Skip to main content
Version: 23.1

Monitor Redpanda in Kubernetes

Loading...

Redpanda exports metrics through Prometheus endpoints for you to monitor system health and optimize system performance.

A Redpanda broker exports public metrics from the /public_metrics endpoint through the Admin API port (default: 9644).

Before v22.2, a Redpanda broker provided metrics only through the /metrics endpoint through the Admin API port. While Redpanda still provides this endpoint, it includes many internal metrics that are unnecessary for a typical Redpanda user to monitor. Consequently, the /public_metrics endpoint was added to provide a smaller set of important metrics that can be queried and ingested more quickly and inexpensively. The /metrics endpoint is now referred to as the 'internal metrics' endpoint, and Redpanda recommends that you use it for development, testing, and analysis.

tip

Use /public_metrics for your primary dashboards for system health.

Use /metrics for detailed analysis and debugging.

note

To maximize monitoring performance by minimizing the cardinality of data, some metrics are exported when their underlying features are in use, and are not exported when not in use. For example, a metric for consumer groups, redpanda_kafka_consumer_group_committed_offset, is not exported when no groups are registered.

When monitoring internal metrics, consider enabling aggregate_metrics to reduce the cardinality of data to monitor.

This topic covers the following about monitoring Redpanda metrics:

Configure Prometheus

Prometheus is a system monitoring and alerting tool. It collects and stores metrics as time-series data identified by a metric name and key/value pairs.

note

Redpanda recommends creating monitoring dashboards with /public_metrics.

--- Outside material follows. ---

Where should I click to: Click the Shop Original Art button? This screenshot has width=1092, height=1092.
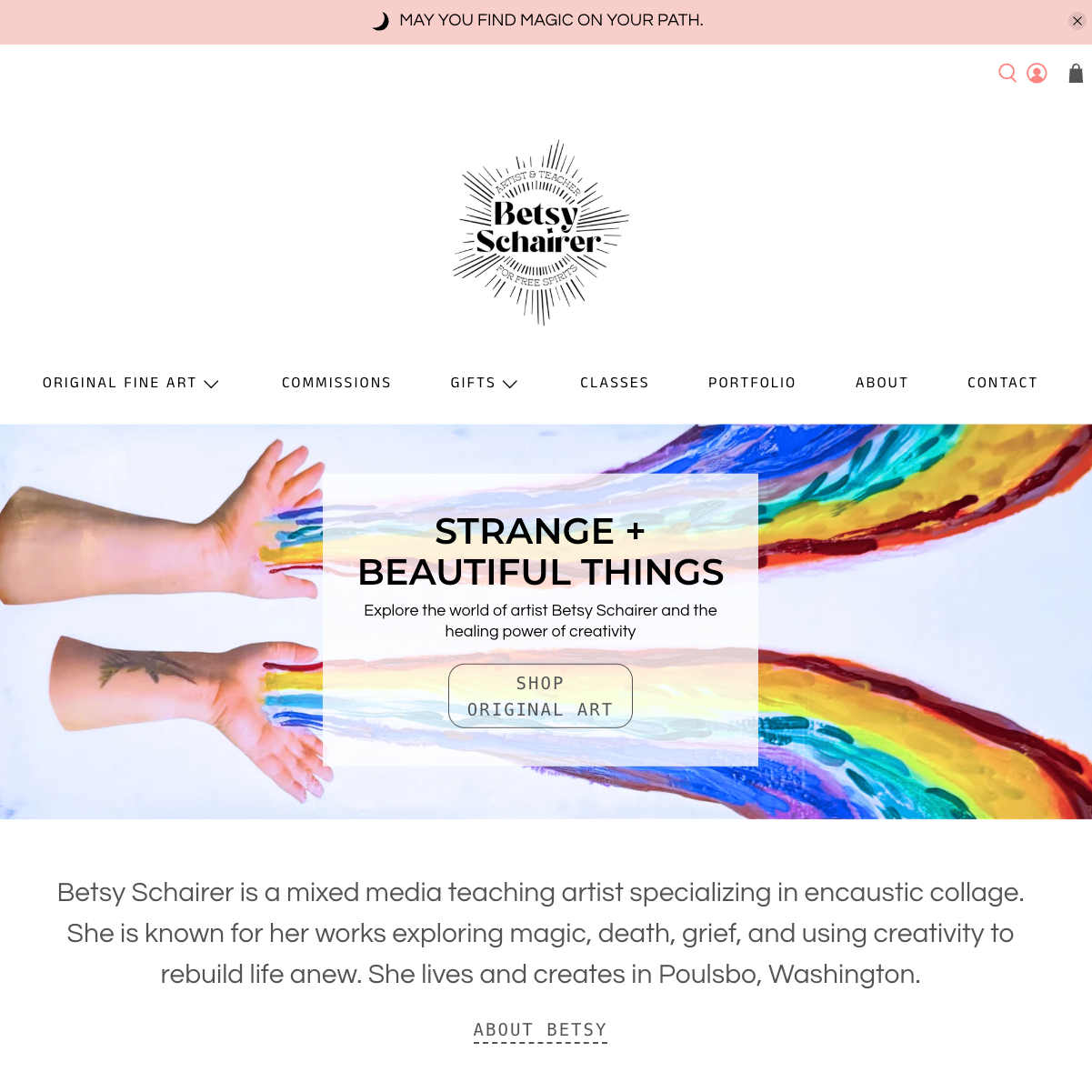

To configure and use Prometheus to monitor Redpanda metrics, you can use the Prometheus Helm chart:

  1. Add annotations to your Pods to allow the Prometheus Helm chart to find and scrape the /public_metrics endpoint:

    helm upgrade --install redpanda redpanda/redpanda \
    --namespace redpanda \
    --create-namespace \
    --set-string statefulset.annotations."prometheus\.io/scrape"="true",statefulset.annotations."prometheus\.io/path"=public_metrics,statefulset.annotations."prometheus\.io/port"="<admin-api-port>"
  2. Wait until all Pods are running:

    kubectl -n redpanda rollout status statefulset redpanda --watch
  3. Install Prometheus:

    helm repo add prometheus-community https://prometheus-community.github.io/helm-charts  
    helm repo update
    helm install prometheus prometheus-community/prometheus --namespace monitoring --create-namespace
  4. Expose the Prometheus server to your localhost:

    export POD_NAME=$(kubectl get pods --namespace monitoring -l "app=prometheus,component=server" -o jsonpath="{.items[0].metadata.name}")
    kubectl --namespace monitoring port-forward $POD_NAME 9090
  5. Open Prometheus, and see that metrics from Redpanda endpoints are scraped.

Generate Grafana dashboard

Grafana is a tool to query, visualize, and generate alerts for metrics.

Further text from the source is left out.